Enemigo rompt clairement avec ce type de production. Il
s’agit là d’une œuvre de jeunesse dans laquelle le mangaka a simplement assuré
le dessin. La responsabilité du scénario est revenue, quant à elle, à M.A.T.,
un groupe de scénaristes énigmatique, si l’on en croit l’auteur d’Au temps de Botchan. Initialement, Enemigo est paru dans la revue Play Comic entre le 6 décembre 1984 et
le 25 avril 1985 (soit quelques années avant qu’Ozamu Tezuka ne situe lui aussi
l’action de son manga « Gringo » en Amérique Latine) au pays du
soleil levant.
Avec
Enemigo on se trouve en présence d’un manga surprenant et très éloigné des
productions plus récentes de Taniguchi.
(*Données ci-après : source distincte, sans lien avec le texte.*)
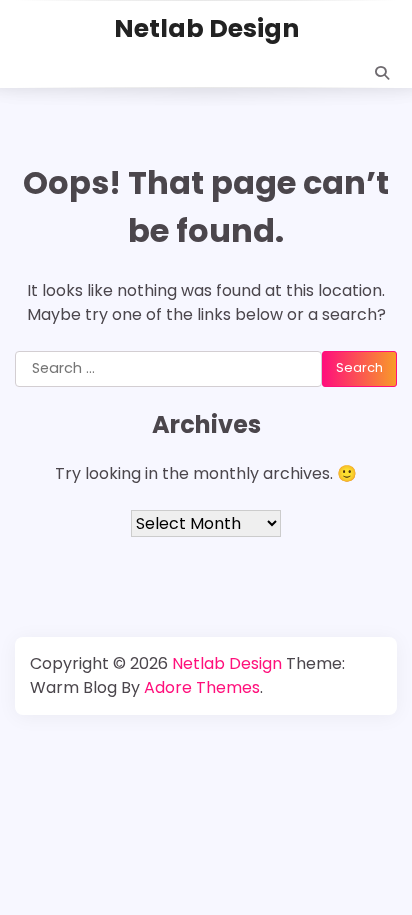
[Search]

Bien plus inspiré par la bande-dessinée
occidentale (même s’il emprunte la figure du héros à l’américaine, Taniguchi
confesse avoir été fortement inspirée par la bande-dessinée franco-belge) mais
également par le cinéma d’action, ce manga d’aventure-action, comme le qualifie
le dessinateur lui-même. Taniguchi y recycle allègrement le héros icônique tombeur
de ces dames, capable de venir à bout de tout un escadron à lui seul. Kenichi
est ce héros aux réminiscences nostalgiques et aux muscles saillants. Ajoutons
à cela qu’il a fait le Vietnam et il sera impossible pour le lecteur de ne pas
faire le rapprochement avec un certain John Rambo.
On
est bien loin de L’homme qui marche,
mais comme le note Nicolas Finet en postface, il faut bien reconsidérer
chronologiquement Enemigo au sein de
l’œuvre de Jiro Taniguchi. Et même s’il jure avec cette-dernière, il n’en
demeure pas moins un très bon manga. On se laisse prendre au jeu sans mal, au
sein de ce condensé d’action et de complot, le tout mâtiné des quelques effets
humoristiques et dramatiques (nécessaires aux blockbusters hollywoodiens).
Enrichi de quelques artworks et de documents permettant de mieux cerner la
genèse de ce manga (notamment un entretien avec Taniguchi), Casterman compte,
avec « Enemigo », une nouvelle œuvre phare à sa collection Sakka.